Ledge

A Lua module for OpenResty, providing scriptable HTTP cache (edge) functionality for Nginx, using Redis as the cache / metadata store.

The aim is to provide an efficient and extensible RFC compliant caching HTTP proxy server, including clear expressive configuration and event handling via Lua scripting.

Status

This library is considered experimental and under active development, functionality may change without much notice.

Features

RFC 2616 compliant proxying and caching based on policies derived from HTTP request and response headers (please raise an issue if you spot a case we haven't covered).
Cache items and metadata stored in Redis.
Redis automatic failover with Sentinel.
Mechanisms to override cache policies at various stages using Lua script.
ESI support:
- Variable substitution (strings only currently).
- Comments removal.
- <esi:remove> tags removed.
- <esi:include> fetched non-blocking and in parallel if mutiple fragments are present (relative URIs only currently, see this workaround.
- Fragments properly affect downstream cache lifetime / revalidation for the parent resource.
End-to-end revalidation (specific and unspecified).
Offline modes (bypass, avoid).
Serving stale content.
Background revalidation.
Collapsed forwarding (concurrent similar requests collapsed into a single upstream request).
Caching POST responses (servable to subsequent GET / HEAD requests).
Squid-like PURGE requests to remove resources from cache.

Limitations

Beware of blindly caching large response bodies (videos etc). This could cause excessive memory usage spikes in Nginx, and obviously fill up your Redis instance, potentially forcing evictions. There are a few ideas being kicked around to mitigate this, including adding a streaming API to ngx.location.capture. Generally though, massive files don't suit cache so well since they tend to be static and latency constraints give way to bandwidth.

Next up...

Vary header support.
The large response body problem.

Please feel free to raise issues at https://github.com/pintsized/ledge/issues.

Basic usage

Ledge can be used to cache any defined location blocks in Nginx, the most typical case being one which uses the proxy module, allowing you to cache upstream resources. The idea being that your actual resources are defined as internal locations, and a Ledge enabled location is invoked in their place.
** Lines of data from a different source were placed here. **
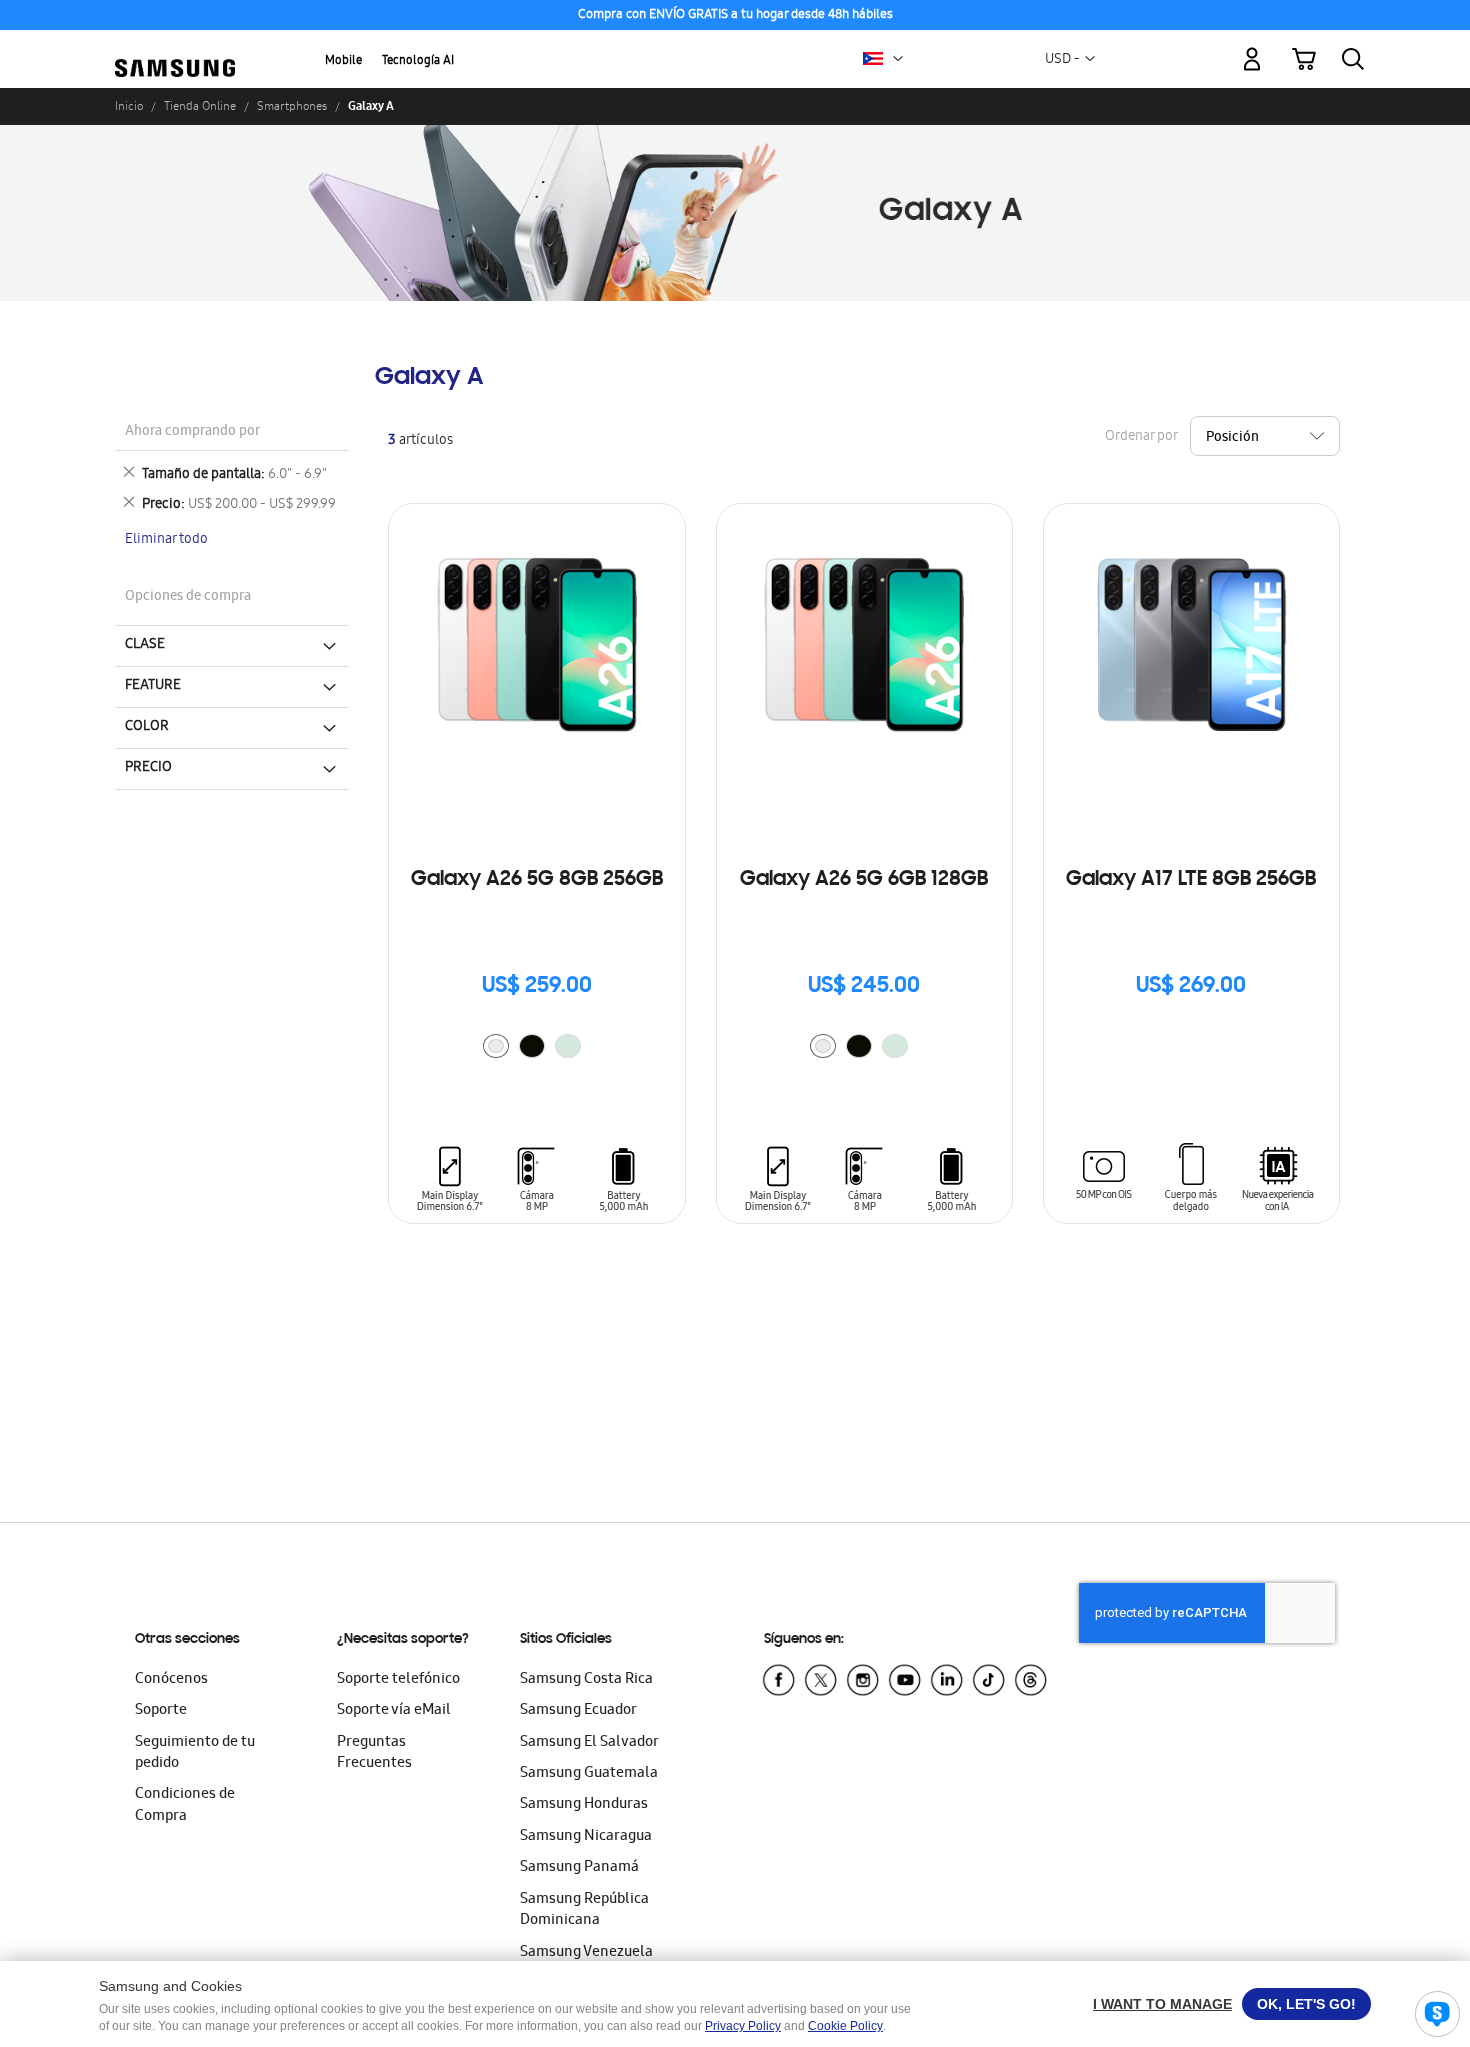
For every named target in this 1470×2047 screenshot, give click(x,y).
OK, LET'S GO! (1306, 2004)
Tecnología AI (418, 61)
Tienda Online (200, 106)
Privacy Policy (743, 2026)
Simply create an instance of the module during init_by_lua, and then instruct Ledge to handle the response with one or more content_by_lua directive(s), each potentially containing their own bespoke configuration without risk of collision.

Simple example

http {
    init_by_lua '
        ledge_mod = require "ledge.ledge"
        ledge = ledge_mod:new()
    ';

    server {
        listen 80;
        server_name example.com;

        location / {
            content_by_lua 'ledge:run()';
        }

        location /__ledge_origin {
			internal;
	        rewrite ^/__ledge_origin(.*)$ $1 break;
	        proxy_set_header X-Real-IP  $remote_addr;
	        proxy_set_header X-Forwarded-For $proxy_add_x_forwarded_for;
	        proxy_set_header Host $host;
	        proxy_read_timeout 30s;
	        
	        # Keep the origin Date header for more accurate Age calculation.
	        proxy_pass_header Date;
	        
	        # http://www.w3.org/Protocols/rfc2616/rfc2616-sec14.html#sec14.38
	        # If the response is being forwarded through a proxy, the proxy application MUST NOT
	        # modify the Server response-header.
	        proxy_pass_header Server;
	        
	        proxy_pass $scheme://YOUR.UPSTREAM.IP.ADDRESS:80;
		}
    }
}

Configuration and scripting

Out of the box Ledge will do more than just blindly cache things. It does its best to honour the (suprisingly complex on closer inspection) RFC suggestions and requirements for effective caching, including properly responding to cache control mechanisms in the request and response headers, which provide the tools for local revalidation, end-to-end revalidation, serving of stale resources and more.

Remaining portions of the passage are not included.